Over the pandemic, the number of urgent suspicion of lung cancer (USC) referrals into secondary care reduced dramatically. Given the overlap of symptoms between COVID-19 and lung cancer (cough, breathlessness and fatigue) this tumour group requires specific attention to ensure work to date to improve early diagnosis rates isn’t reversed. While USC lung referrals have seen a steady increase since the height of the pandemic, they remain below pre-COVID levels, with concern these may lead to an increase in late presentation, morbidity, and mortality.

We will therefore deploy specific actions to address this:

28. Our £44 million Detect Cancer Early Programme will continue to support our aim to increase the proportion of Scotland’s most common cancers (bowel, breast and lung) detected early. An additional £500,000 will be invested in developing a lung cancer awareness campaign that will launch in 2021 to highlight the importance of early detection and prompt people with potential symptoms to seek help as early as possible. Stakeholder engagement will be key to delivering this activity, including the Scottish Cancer Coalition and Less Survivable Cancer Taskforce to ensure patient opinions are fed into the process.

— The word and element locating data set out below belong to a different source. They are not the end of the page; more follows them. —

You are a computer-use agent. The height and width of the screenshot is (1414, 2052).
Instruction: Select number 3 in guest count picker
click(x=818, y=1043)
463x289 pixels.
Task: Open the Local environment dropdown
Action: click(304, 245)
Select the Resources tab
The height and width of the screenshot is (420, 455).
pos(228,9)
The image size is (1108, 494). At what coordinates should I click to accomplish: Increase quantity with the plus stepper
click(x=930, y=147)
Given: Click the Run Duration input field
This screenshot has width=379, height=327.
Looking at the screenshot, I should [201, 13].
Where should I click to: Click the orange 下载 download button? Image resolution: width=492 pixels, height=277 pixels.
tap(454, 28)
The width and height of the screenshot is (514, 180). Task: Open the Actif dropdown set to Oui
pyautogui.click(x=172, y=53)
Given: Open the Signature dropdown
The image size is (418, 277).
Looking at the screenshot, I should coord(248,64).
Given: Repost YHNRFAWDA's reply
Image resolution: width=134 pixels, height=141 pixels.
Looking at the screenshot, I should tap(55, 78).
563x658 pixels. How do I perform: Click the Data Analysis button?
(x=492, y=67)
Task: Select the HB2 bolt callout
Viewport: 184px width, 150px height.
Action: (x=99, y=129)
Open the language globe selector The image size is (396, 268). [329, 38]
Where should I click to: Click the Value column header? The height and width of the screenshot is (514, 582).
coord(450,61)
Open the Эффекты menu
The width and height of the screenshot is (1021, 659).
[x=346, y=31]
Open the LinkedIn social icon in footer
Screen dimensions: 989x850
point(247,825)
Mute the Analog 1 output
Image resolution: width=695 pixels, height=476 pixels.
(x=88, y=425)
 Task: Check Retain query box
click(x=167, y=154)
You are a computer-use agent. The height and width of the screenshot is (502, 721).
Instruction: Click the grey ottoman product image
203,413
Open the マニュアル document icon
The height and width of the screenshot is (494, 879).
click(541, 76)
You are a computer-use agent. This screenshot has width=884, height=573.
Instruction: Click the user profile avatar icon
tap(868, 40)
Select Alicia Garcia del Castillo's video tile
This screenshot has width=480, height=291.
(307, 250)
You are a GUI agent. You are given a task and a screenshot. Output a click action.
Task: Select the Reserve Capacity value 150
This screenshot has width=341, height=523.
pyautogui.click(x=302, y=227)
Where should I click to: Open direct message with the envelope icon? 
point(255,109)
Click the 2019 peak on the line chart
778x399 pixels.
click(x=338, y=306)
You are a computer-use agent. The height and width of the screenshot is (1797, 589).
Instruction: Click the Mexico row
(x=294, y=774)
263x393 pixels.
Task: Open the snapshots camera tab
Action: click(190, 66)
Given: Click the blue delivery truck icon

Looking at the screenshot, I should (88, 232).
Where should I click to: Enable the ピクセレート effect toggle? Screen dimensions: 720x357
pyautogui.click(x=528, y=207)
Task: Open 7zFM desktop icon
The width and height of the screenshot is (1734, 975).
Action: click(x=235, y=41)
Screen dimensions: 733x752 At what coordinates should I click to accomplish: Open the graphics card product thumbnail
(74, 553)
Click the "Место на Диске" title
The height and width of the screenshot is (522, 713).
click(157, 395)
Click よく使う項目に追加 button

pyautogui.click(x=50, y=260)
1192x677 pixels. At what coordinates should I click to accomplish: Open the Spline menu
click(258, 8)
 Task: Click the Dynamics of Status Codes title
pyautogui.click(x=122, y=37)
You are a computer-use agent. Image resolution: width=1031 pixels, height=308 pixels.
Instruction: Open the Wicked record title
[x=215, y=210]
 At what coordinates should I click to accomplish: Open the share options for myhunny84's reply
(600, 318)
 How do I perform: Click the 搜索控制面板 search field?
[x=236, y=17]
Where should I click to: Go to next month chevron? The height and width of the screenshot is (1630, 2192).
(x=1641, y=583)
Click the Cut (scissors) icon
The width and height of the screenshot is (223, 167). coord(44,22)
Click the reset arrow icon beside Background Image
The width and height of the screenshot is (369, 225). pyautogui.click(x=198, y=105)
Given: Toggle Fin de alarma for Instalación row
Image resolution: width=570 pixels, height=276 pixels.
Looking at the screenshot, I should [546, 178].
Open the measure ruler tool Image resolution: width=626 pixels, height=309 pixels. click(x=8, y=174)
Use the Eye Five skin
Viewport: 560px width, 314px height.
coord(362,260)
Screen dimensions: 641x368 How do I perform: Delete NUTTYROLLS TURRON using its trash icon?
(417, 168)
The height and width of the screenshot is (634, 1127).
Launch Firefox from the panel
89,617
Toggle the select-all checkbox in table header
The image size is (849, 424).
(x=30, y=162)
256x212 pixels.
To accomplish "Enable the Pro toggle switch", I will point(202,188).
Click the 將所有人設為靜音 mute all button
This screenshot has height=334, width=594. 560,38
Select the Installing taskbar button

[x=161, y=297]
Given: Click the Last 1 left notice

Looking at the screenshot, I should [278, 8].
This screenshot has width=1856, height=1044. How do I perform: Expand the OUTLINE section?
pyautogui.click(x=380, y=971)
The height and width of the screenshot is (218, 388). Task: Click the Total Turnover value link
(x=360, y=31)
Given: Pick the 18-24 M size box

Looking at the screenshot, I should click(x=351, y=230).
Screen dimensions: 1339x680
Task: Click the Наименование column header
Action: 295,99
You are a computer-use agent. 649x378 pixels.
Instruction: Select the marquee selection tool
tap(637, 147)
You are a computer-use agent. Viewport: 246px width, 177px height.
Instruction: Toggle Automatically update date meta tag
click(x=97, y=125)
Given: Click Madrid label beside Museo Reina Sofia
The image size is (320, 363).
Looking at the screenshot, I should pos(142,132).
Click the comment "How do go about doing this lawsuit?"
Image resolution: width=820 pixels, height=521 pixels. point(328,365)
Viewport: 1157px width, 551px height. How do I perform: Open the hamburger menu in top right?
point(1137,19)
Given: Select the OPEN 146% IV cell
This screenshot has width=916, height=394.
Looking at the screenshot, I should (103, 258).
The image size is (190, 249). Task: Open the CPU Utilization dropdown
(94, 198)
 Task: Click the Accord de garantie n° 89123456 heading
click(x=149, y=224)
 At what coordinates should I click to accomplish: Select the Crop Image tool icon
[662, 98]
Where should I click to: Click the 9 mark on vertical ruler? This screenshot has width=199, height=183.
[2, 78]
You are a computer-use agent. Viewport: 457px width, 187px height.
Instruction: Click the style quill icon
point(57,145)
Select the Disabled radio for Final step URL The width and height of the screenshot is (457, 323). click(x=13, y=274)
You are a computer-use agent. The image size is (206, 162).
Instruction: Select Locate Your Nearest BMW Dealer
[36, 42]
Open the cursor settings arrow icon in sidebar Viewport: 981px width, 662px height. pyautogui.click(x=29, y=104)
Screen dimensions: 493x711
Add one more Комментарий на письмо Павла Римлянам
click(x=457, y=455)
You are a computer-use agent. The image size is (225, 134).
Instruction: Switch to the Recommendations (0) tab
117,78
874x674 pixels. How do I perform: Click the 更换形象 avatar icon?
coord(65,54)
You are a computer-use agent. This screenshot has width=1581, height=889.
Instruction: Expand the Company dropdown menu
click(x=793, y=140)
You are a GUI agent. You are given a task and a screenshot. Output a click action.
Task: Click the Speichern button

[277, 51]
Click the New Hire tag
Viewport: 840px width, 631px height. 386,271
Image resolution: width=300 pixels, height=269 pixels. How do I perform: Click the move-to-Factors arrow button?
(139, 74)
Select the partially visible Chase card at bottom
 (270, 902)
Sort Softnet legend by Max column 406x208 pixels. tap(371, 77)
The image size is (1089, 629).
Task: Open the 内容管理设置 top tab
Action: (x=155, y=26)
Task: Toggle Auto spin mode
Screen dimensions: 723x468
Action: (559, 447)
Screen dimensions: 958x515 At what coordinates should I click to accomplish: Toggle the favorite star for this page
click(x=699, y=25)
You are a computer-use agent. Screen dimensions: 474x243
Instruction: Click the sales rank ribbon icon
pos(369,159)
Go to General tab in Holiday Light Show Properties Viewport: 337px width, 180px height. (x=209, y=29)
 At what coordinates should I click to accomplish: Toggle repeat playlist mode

29. Clinical guidance on the management of urgent suspicion of lung cancer referrals during COVID-19 was published in July 2020 and will be kept under review, with support from the Scottish Primary Care Cancer Group. The development of additional primary care guidance may be required in the future, depending on emerging referral trends and primary care challenges.

30. We will appraise the options, opportunities, harms and benefits of targeted lung health checks in Scotland. This will begin with an exploratory piece of research by The University of Edinburgh to understand the feasibility of the introduction of lung health checks within Scotland.

31. The impact and effectiveness of one-stop lung clinics, for new USC patients, will be monitored where already underway in NHS Scotland, to ensure best practice is rolled out across Scotland.

Table 3: Timeline for completion of lung cancer actions
Description below

The graphic shows a timeline, displaying the end of each quarter and running from December 2020 to March 2023, and the expected completion times for action points 28 to 31, as described above. It shows that action point 28 will start after December 2020 and be completed by end of March 2021. Action point 29 will be completed by March 2023. Action point 30 will be completed by December 2021. Finally, it shows action point 31 will be done every 6 months, starting in March 2021 through to the end of the plan in March 2023.